Methods: Synovial fluid and cartilage samples were obtained from 97 OA patients undergoing total knee replacement surgery (60 females and 37 males, BMI 30.9 ± 0.6 kg/m², age 69.8 ± 1.0 years; mean ± SEM). FGF-2 concentrations in the synovial fluid and cartilage culture medium were measured by immunoassay. The effects of FGF-2 and its receptor antagonists on the production of MMP-1, MMP-13, aggrecan and collagen II were investigated in cultures of primary human OA chondrocytes. The study was approved by the Ethics Committee of Tampere University Hospital, Tampere, Finland and it was carried out in accordance with the Declaration of Helsinki. The patients gave their written informed consent, and their diagnosis was confirmed to fulfill the ACR classification criteria for osteoarthritis.

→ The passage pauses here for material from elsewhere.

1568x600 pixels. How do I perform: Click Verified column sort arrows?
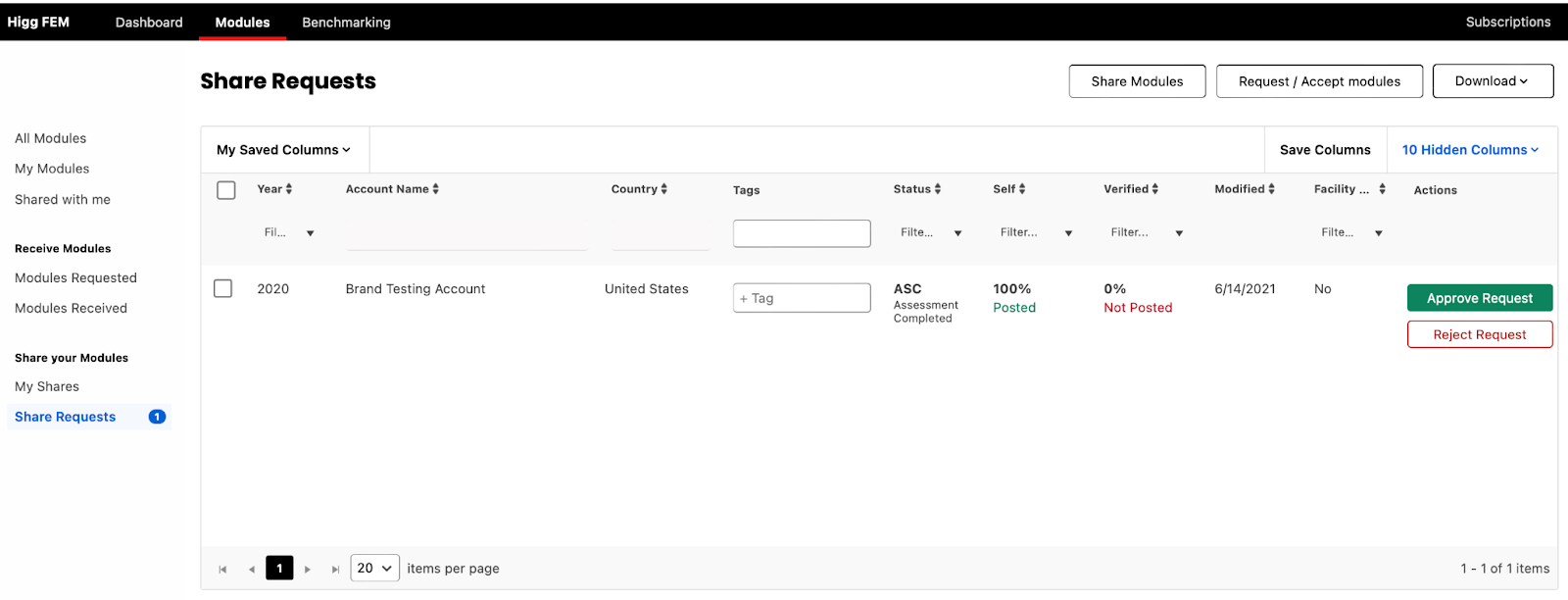point(1155,189)
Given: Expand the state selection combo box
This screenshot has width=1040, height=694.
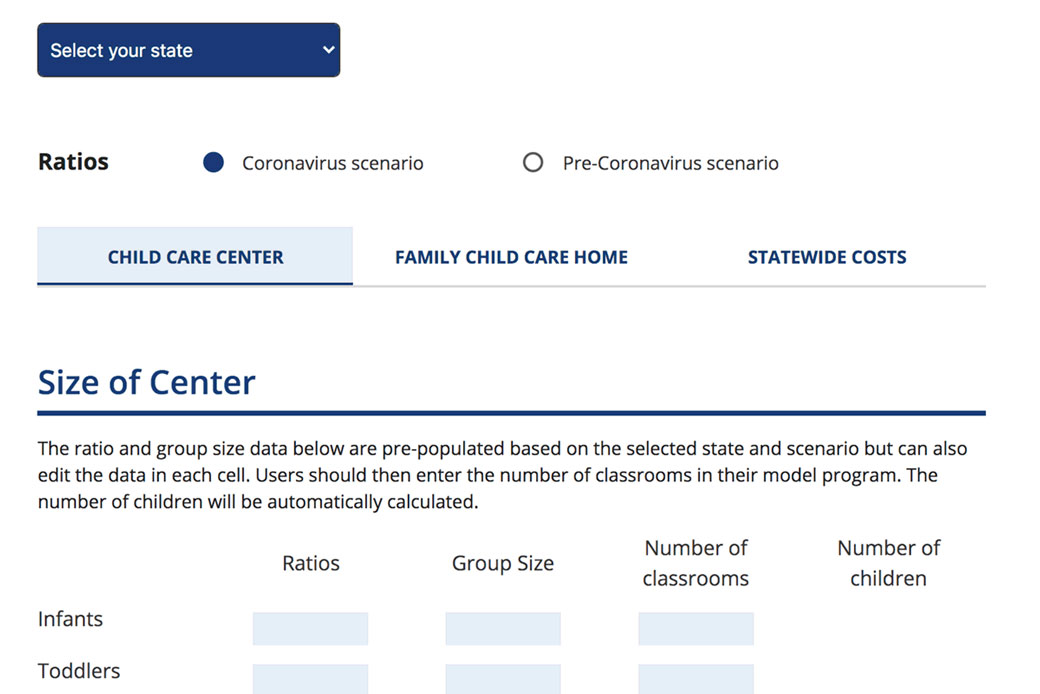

Results: FGF-2 was present in OA synovial fluid and released into the culture media from cartilage samples obtained from OA patients. Interestingly, FGF-2 concentrations correlated positively with the concentrations of MMP-1 (r = 0.414, p < 0.001) and MMP-13 (r = 0.362, p < 0.001) (Fig. 1) in the cultures of OA cartilage. Further, FGF-2 up-regulated the production of MMP-1 and MMP-13, and down-regulated the expression of aggrecan and collagen II, in human OA chondrocyte cultures. More importantly, FGF receptor antagonists AZD4547 and NVP-BGJ398 (10-300nM) down-regulated the production of MMP-1 and MMP-13 and up-regulated the expression of aggrecan and collagen II in a concentration dependent manner, and not only in the presence but also in the absence of exogenous FGF-2.  

Conclusion: The present results suggest that, in contrast to its growth factor like effects in some other conditions, FGF-2 induces catabolic and anti-anabolic effects in osteoarthritis. Moreover, FGF-receptor antagonists showed promising beneficial effects on the balance of catabolic and anabolic mediators within OA cartilage.